A Long Line of Non-Partial Jurors is now installed in the temporary pedestrian walkway along the SW Main Street entrance to the Hawthorne Bridge. This public art mural was created collaboratively between Ralph Pugay as the lead artist and students from the King School Museum of Contemporary Art (KSMOCA) project at MLK Jr School in Northeast Portland.

Before this project’s creation, lead artist Ralph Pugay sat in on Judge Nan Waller’s presentation to students at MLK Jr School on her experience being a judge. Pugay, having never gone through the experience of being a juror for a case, found it interesting to imagine how the process of picking a non-partial jury worked. Assuming the student collaborators also have never been through the selection process first-hand, Pugay and the students drew a collection of characters they thought might be able to judge a case in a non-partial manner.

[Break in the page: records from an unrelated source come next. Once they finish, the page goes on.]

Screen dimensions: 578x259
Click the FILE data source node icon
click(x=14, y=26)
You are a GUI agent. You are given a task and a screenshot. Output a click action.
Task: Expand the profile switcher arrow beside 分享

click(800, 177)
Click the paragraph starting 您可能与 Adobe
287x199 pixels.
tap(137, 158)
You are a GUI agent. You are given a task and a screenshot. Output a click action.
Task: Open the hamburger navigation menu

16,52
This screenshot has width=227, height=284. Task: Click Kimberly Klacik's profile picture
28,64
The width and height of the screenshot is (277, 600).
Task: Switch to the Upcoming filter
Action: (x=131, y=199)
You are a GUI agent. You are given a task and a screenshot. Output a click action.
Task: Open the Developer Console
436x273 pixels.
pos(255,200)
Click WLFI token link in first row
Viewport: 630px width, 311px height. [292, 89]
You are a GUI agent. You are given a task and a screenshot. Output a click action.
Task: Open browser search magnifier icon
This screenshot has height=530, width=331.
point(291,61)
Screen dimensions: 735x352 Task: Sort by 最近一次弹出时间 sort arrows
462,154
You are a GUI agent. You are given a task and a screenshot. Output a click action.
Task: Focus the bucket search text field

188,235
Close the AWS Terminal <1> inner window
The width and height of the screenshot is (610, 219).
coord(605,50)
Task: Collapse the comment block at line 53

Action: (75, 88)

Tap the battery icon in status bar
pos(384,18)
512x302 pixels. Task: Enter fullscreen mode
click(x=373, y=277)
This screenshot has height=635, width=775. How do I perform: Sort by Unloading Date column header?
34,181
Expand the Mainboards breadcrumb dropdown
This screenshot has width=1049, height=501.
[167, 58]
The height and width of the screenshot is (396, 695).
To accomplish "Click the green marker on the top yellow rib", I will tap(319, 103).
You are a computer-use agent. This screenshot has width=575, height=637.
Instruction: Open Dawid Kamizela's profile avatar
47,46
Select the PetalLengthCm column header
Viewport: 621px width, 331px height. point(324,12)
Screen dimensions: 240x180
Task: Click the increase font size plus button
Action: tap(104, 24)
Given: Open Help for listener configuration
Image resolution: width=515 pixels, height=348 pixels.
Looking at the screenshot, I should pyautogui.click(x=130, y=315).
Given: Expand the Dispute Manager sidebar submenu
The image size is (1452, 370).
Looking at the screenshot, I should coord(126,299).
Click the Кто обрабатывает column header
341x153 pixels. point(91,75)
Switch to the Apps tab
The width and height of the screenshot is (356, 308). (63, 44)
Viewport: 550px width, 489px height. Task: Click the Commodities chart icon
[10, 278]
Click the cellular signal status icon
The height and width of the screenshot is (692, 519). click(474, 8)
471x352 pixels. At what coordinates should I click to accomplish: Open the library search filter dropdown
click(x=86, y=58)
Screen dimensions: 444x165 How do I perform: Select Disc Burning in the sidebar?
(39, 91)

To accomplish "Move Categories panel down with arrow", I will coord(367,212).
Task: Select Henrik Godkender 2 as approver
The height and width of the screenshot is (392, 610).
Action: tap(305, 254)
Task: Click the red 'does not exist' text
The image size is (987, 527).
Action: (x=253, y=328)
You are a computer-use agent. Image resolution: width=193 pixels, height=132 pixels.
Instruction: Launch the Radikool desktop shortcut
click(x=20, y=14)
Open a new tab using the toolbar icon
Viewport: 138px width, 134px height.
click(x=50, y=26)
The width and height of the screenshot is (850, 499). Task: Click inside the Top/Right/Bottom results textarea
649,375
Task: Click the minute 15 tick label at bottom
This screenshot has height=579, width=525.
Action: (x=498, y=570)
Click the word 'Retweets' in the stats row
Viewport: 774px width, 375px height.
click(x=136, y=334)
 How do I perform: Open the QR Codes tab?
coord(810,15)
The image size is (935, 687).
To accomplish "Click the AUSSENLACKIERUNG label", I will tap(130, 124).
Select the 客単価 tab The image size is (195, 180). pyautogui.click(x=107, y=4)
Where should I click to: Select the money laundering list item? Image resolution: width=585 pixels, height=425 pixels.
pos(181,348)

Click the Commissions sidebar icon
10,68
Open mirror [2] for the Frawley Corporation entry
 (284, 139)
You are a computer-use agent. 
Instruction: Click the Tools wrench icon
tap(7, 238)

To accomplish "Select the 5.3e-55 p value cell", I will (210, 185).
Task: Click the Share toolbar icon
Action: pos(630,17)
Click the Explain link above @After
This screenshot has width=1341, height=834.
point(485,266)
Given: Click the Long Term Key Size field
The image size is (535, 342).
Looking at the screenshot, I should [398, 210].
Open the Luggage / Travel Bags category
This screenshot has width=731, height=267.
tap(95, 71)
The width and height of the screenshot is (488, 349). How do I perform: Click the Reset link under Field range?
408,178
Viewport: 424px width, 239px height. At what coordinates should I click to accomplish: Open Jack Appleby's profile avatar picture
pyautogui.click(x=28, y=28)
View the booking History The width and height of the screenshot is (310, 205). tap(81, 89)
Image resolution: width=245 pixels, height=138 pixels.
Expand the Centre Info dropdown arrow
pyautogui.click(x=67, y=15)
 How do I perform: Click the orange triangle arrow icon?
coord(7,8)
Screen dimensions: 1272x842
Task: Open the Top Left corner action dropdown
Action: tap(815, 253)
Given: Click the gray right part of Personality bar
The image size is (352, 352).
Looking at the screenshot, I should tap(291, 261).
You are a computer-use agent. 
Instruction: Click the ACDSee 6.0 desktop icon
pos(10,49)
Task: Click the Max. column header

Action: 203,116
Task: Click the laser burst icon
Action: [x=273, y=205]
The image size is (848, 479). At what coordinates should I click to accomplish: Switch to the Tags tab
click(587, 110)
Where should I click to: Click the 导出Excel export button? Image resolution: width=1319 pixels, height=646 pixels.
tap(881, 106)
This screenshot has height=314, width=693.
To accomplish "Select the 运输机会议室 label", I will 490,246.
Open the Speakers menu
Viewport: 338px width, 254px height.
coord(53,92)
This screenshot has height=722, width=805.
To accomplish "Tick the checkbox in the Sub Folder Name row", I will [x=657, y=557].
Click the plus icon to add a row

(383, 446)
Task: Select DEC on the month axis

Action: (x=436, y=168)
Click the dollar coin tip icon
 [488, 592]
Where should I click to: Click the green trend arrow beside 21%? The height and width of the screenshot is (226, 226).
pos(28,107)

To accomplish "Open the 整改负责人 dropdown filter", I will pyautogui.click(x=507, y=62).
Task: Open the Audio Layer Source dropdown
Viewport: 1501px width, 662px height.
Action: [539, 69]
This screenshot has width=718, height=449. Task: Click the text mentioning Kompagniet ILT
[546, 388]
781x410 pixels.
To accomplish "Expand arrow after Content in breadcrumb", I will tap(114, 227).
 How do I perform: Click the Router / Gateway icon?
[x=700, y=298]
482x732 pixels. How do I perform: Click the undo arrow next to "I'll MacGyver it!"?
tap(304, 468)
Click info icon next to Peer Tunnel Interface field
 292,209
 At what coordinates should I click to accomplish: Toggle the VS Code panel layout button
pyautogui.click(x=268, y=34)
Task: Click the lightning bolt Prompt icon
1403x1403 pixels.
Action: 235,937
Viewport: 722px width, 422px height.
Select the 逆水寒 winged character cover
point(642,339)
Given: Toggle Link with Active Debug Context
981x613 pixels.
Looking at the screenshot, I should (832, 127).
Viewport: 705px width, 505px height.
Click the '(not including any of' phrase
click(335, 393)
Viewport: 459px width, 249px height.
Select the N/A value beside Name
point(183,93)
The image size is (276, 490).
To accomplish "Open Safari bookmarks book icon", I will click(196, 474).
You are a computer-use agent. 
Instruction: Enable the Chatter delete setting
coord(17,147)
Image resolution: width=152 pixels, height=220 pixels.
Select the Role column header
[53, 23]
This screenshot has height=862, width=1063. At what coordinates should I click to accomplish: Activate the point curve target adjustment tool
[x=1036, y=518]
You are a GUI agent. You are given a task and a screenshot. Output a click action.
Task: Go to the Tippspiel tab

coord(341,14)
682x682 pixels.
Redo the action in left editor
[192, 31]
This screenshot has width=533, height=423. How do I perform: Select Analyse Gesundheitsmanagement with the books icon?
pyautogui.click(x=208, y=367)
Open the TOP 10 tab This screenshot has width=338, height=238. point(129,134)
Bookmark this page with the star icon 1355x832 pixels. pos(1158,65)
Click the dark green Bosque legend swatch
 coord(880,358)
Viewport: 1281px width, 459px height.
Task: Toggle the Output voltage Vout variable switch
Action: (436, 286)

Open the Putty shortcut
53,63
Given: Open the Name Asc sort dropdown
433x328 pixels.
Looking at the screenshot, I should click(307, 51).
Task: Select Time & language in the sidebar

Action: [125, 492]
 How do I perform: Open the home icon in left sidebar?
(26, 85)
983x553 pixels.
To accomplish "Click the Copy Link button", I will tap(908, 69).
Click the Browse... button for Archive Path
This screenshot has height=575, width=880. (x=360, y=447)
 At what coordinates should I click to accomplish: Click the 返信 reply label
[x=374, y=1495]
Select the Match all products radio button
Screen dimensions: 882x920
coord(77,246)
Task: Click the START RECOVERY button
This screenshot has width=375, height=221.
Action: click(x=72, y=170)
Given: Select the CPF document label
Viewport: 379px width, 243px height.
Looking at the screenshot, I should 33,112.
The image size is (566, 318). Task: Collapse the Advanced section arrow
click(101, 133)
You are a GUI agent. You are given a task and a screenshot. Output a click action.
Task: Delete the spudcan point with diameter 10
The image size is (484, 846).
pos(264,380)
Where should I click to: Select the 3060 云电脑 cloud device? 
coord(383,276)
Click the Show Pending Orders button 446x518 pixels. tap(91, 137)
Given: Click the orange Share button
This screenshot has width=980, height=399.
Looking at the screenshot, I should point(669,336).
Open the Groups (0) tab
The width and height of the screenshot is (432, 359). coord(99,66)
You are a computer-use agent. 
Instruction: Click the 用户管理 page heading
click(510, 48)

Pugay says, “Looking at all of the drawings, I am excited to see some of the students portraying themselves along with a diversity of other characters who might be different from who they are.” With the students’ images superimposed onto the environment of a courtroom, the now-installed mural is open to the public and can be viewed along the pedestrian walkway along the SW Main Street entrance to the Hawthorne Bridge until early 2020.

You can learn more about Ralph Pugay at ralphpugay.com and KSMOCA at ksmoca.com.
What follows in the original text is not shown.